Swedish newspaper editor and suffragist

Astrid Birgitta Nyberg (5 January 1877 – 9 September 1928) was a pioneering Swedish newspaper editor and suffragist. From 1903, as editor of Norra Hallands Tidning Vestkusten in Varberg, she campaigned to encourage support for women's suffrage. A board member of the local branch of the Association for Women's Suffrage (LKPR), she constantly kept her readers informed of developments discussed at the association's meetings.

==Biography==
Born on 5 January 1877 in Gothenburg, Astrid Birgitta Nyberg was the daughter of the journalist Johan Peter Nyberg (1829–1911) and his wife Johanna Charlotta née Ullgren (1835–1918). She was the youngest of the family's three children. On completing her education in a private school, she worked for a time as a nurse.

In 1903, Nyberg took the position of editor-in-chief at the newspaper Norra Hallands Tidning Vestkusten, replacing her father who had held the position since 1878 but now wanted to retire. During her leadership, the newspaper grew significantly engaging additional staff. She also ran a printing house for books.
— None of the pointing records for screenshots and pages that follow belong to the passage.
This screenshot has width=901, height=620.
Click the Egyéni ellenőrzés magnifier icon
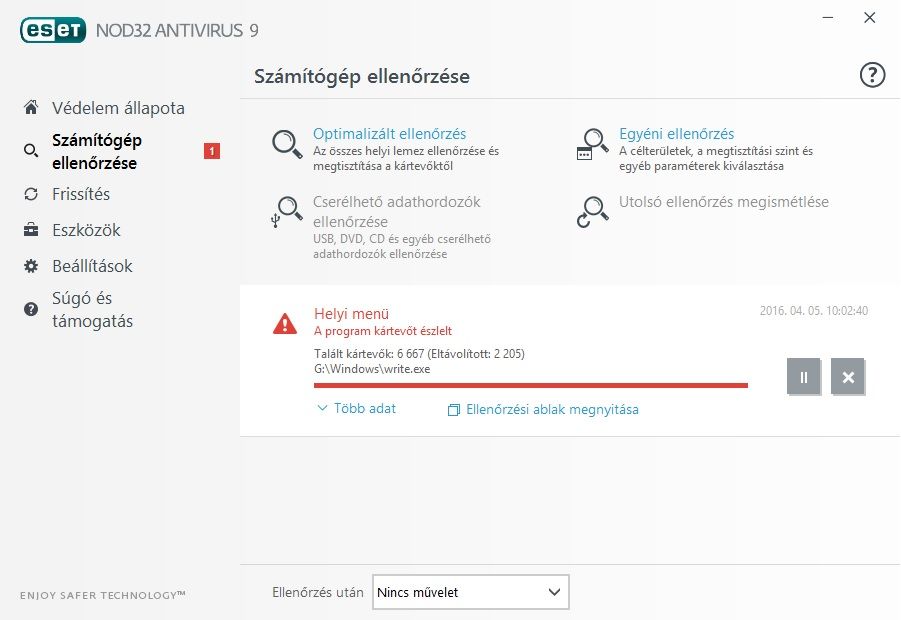click(592, 144)
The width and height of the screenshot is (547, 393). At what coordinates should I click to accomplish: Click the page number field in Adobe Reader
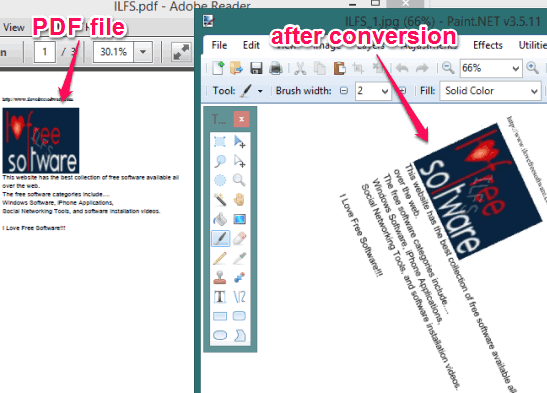pos(45,52)
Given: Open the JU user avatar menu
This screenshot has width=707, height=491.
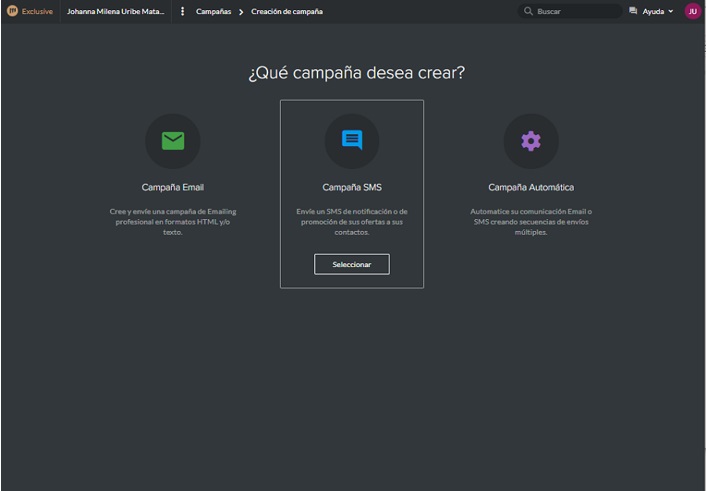Looking at the screenshot, I should [692, 11].
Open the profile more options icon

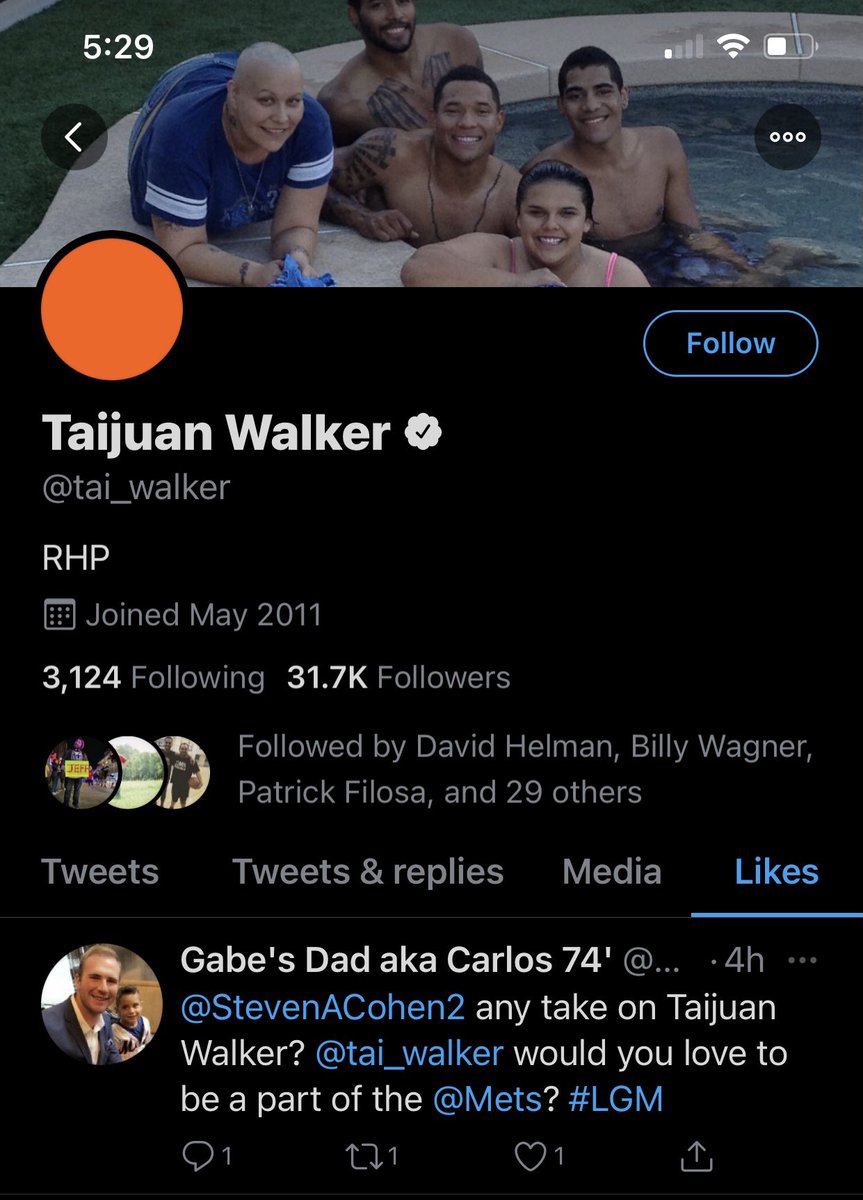point(788,137)
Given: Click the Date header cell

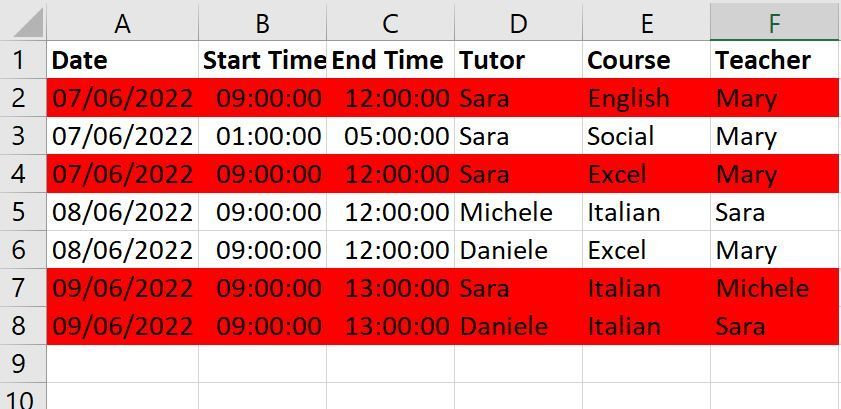Looking at the screenshot, I should click(x=122, y=60).
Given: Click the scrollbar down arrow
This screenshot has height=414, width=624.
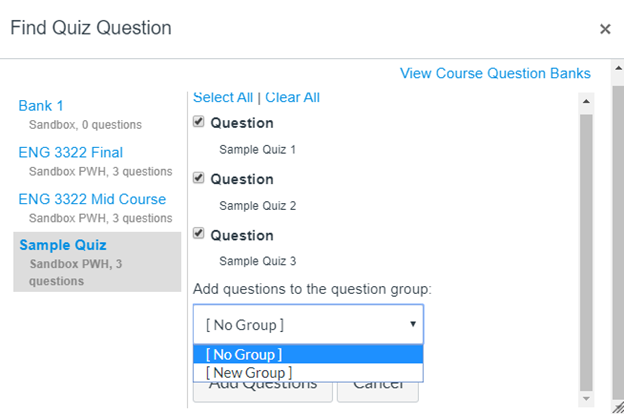Looking at the screenshot, I should [586, 399].
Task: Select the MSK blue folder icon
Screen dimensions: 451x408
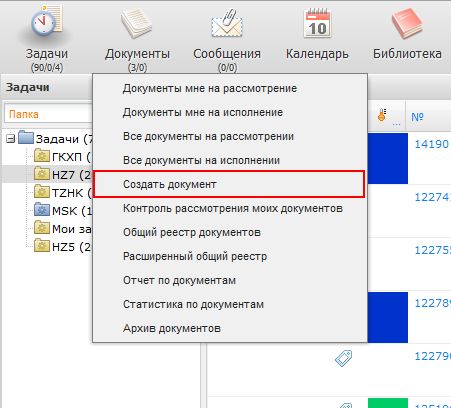Action: click(x=42, y=210)
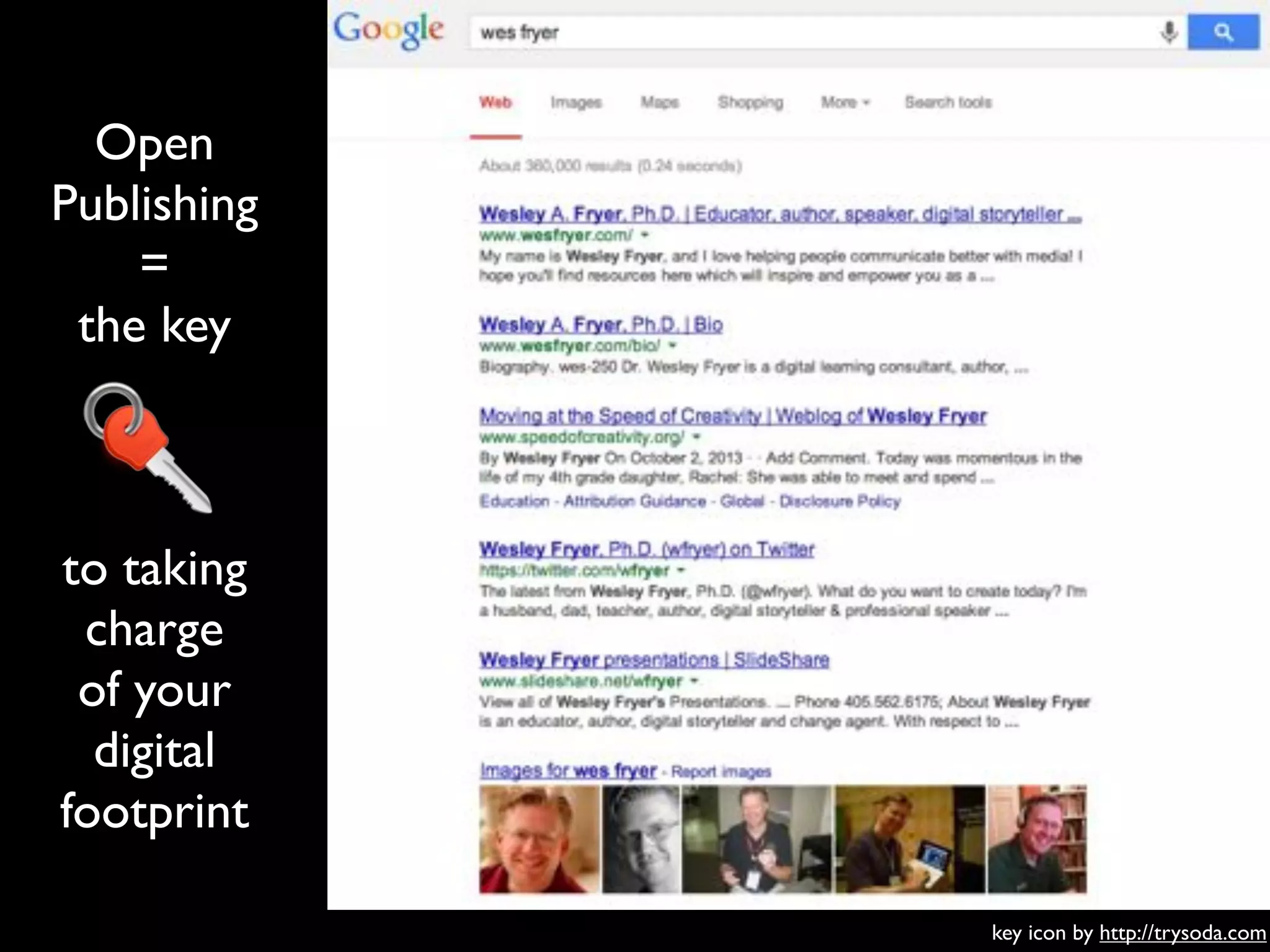Open the More dropdown menu

(845, 102)
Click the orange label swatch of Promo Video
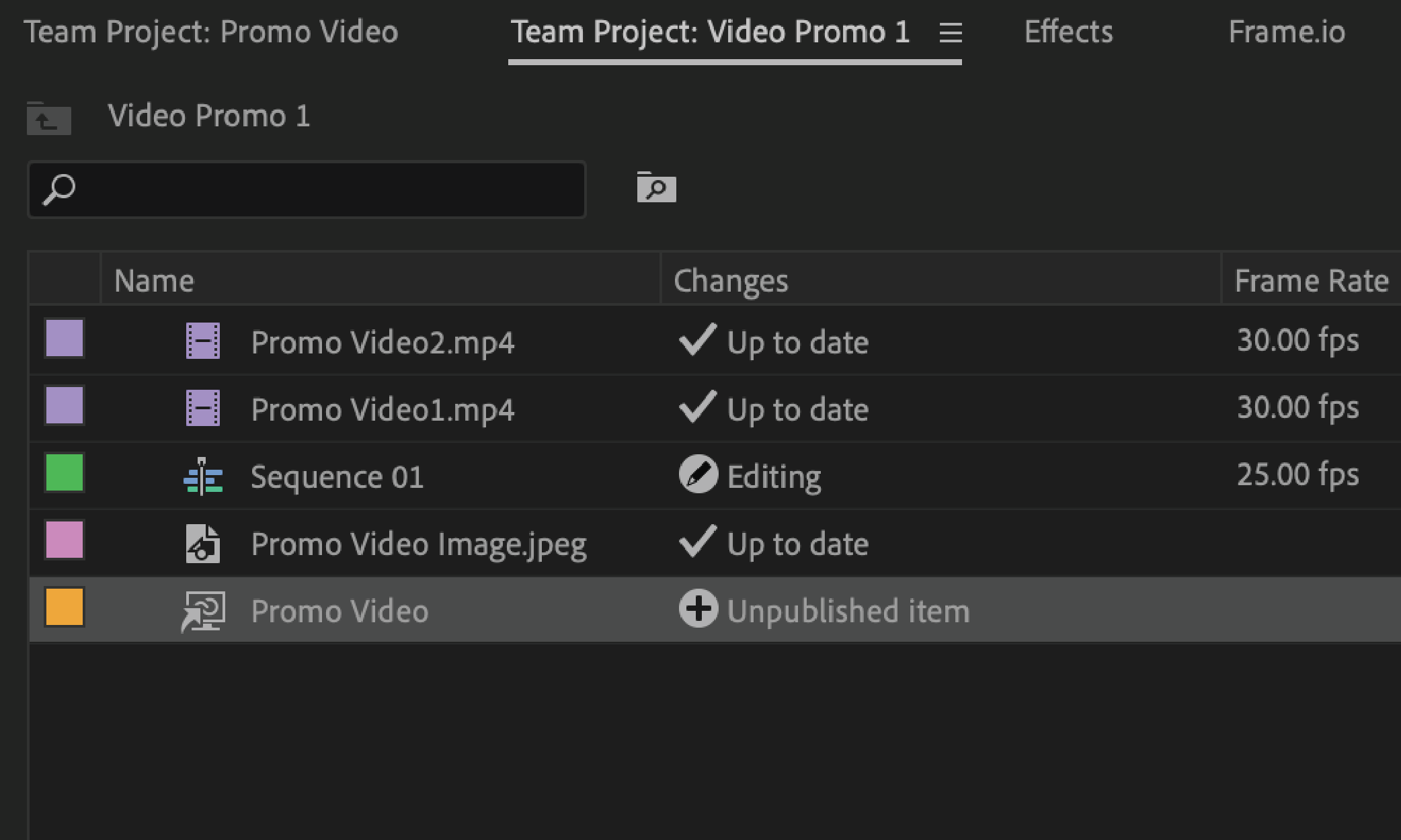The height and width of the screenshot is (840, 1401). coord(65,607)
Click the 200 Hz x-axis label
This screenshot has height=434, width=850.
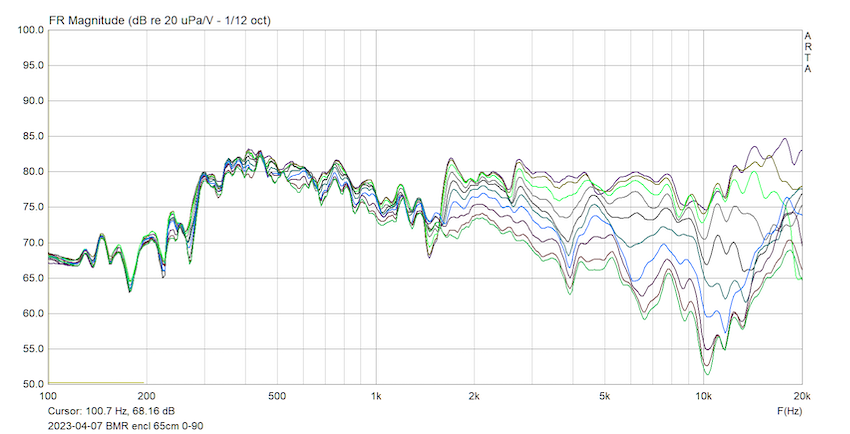[147, 397]
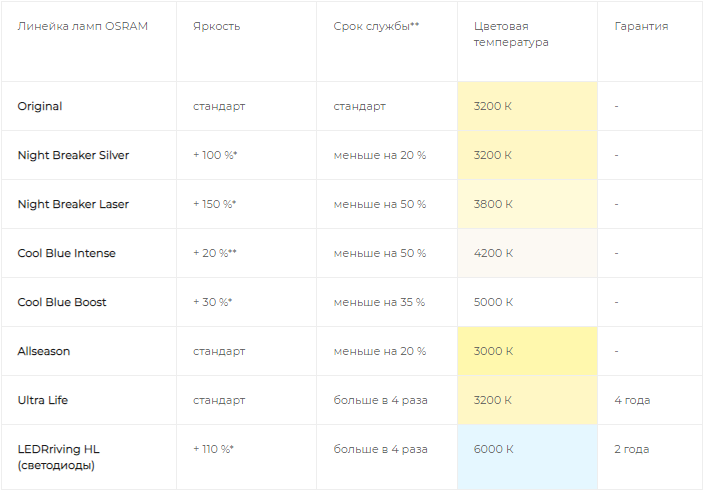
Task: Click the Гарантия column header
Action: (641, 26)
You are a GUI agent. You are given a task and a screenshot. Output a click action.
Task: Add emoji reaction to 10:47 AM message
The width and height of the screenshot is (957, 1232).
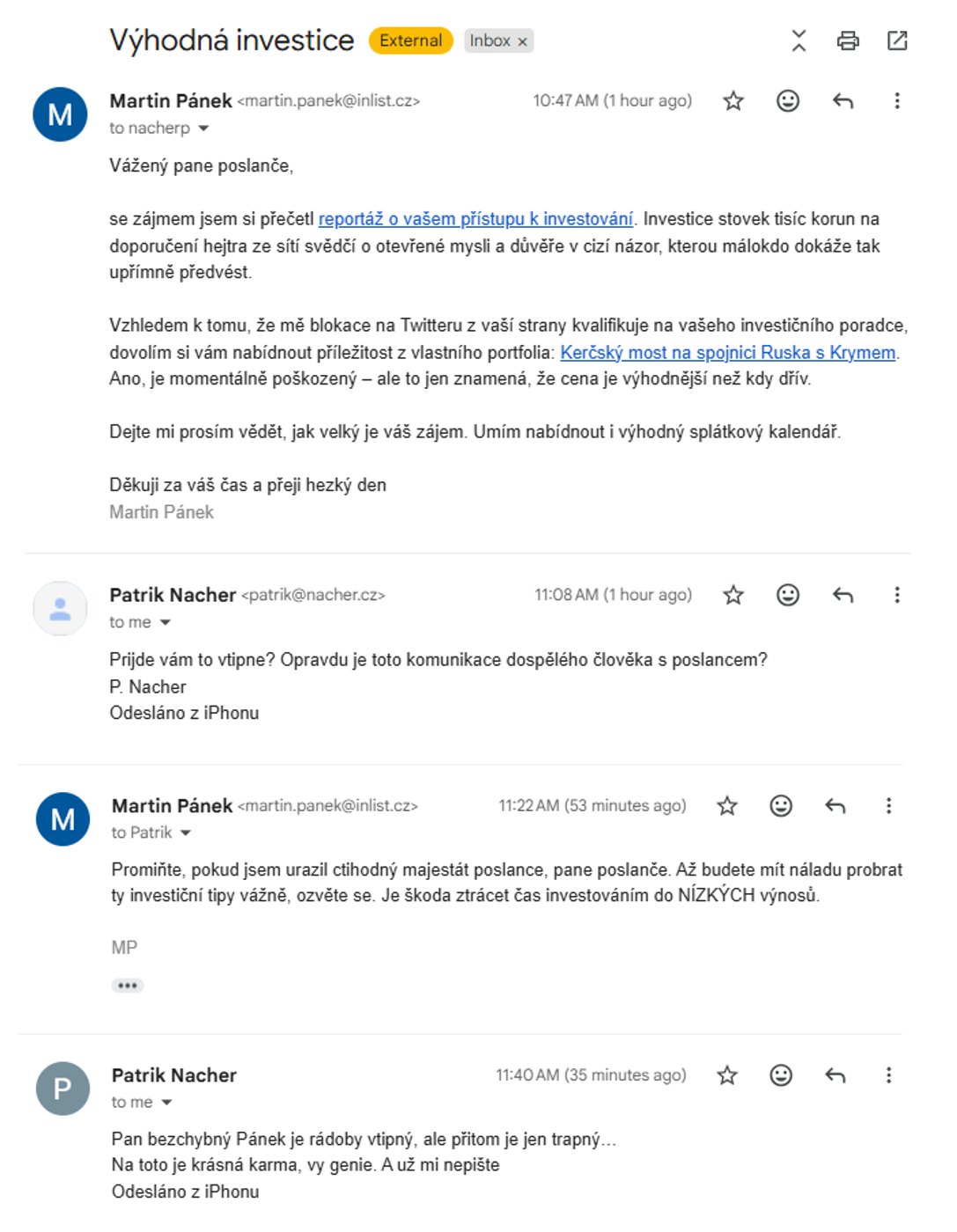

Like her newspaper, Nyberg was basically conservative, passionately interested in the freedom of the press. She was a member of the local temperance society, briefly holding the position of chair. A strong supporter of the suffrage movement, she not only expressed her views in her paper but spoke at meetings asserting that both married and unmarried women should enjoy the same voting rights as men. Frigga Carlberg of the LKPR commented that "she looks and speaks like the wildest suffragette".

Astrid Nyberg died in Varberg on 9 September 1928.